In-depth interviews (also known as IDIs) are also used to conduct qualitative market research, but they differ from focus groups in that there is no group. Instead, interviews are conducted one-on-one, many times (but by no means exclusively) with industry professionals whose body of knowledge in the industry allows them to give more detailed responses to the questions asked. The fact that there is only one participant also allows that participant more time to speak, as opposed to a focus group where participants have to share the time allotted.
There are pros and cons to both focus groups and IDIs. When it comes to deciding which technique to use, the goals of the research have to be taken into consideration. IDIs are best used in situations where the goal of the research is to get feedback on isolated user experiences. For example, researchers who want to know how people feel about a smartphone’s usability can use an IDI to get detailed individual responses, which are relevant because using a smartphone is an individual activity. IDI’s are also preferable in situations where researchers are interested in a sensitive subject, such as serious illnesses, that people might not be comfortable sharing in front of a group.
Using a focus group allows the moderator to encourage conversation, which can lead to a feedback effect among the group that spurs further conversation that might not have come up in an IDI. Essentially, the moderator can get the ball rolling, and the participants get to kick it around and bounce ideas off of each other. Another benefit of focus groups is that the researchers are able to observe this conversation both live and recorded.

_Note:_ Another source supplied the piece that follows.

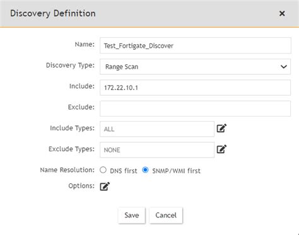Screen dimensions: 299x235
Task: Open the Range Scan combo box text
Action: 122,67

Overall, both focus groups and IDIs have their place in the qualitative market research process. Focus groups are useful for initial research because they harness the power of group dynamics to spur conversation and discovery about a broad topic. IDIs are useful later on in the process when getting down to the nitty gritty. Going back to the smartphone example, a focus group could be used to determine what features users would like to see in a new smartphone, while IDIs could be used to determine how users responded to a prototypical user interface on the phone. Whether it’s IDIs or focus groups, Observation Baltimore can provide recruiting and facility rental services.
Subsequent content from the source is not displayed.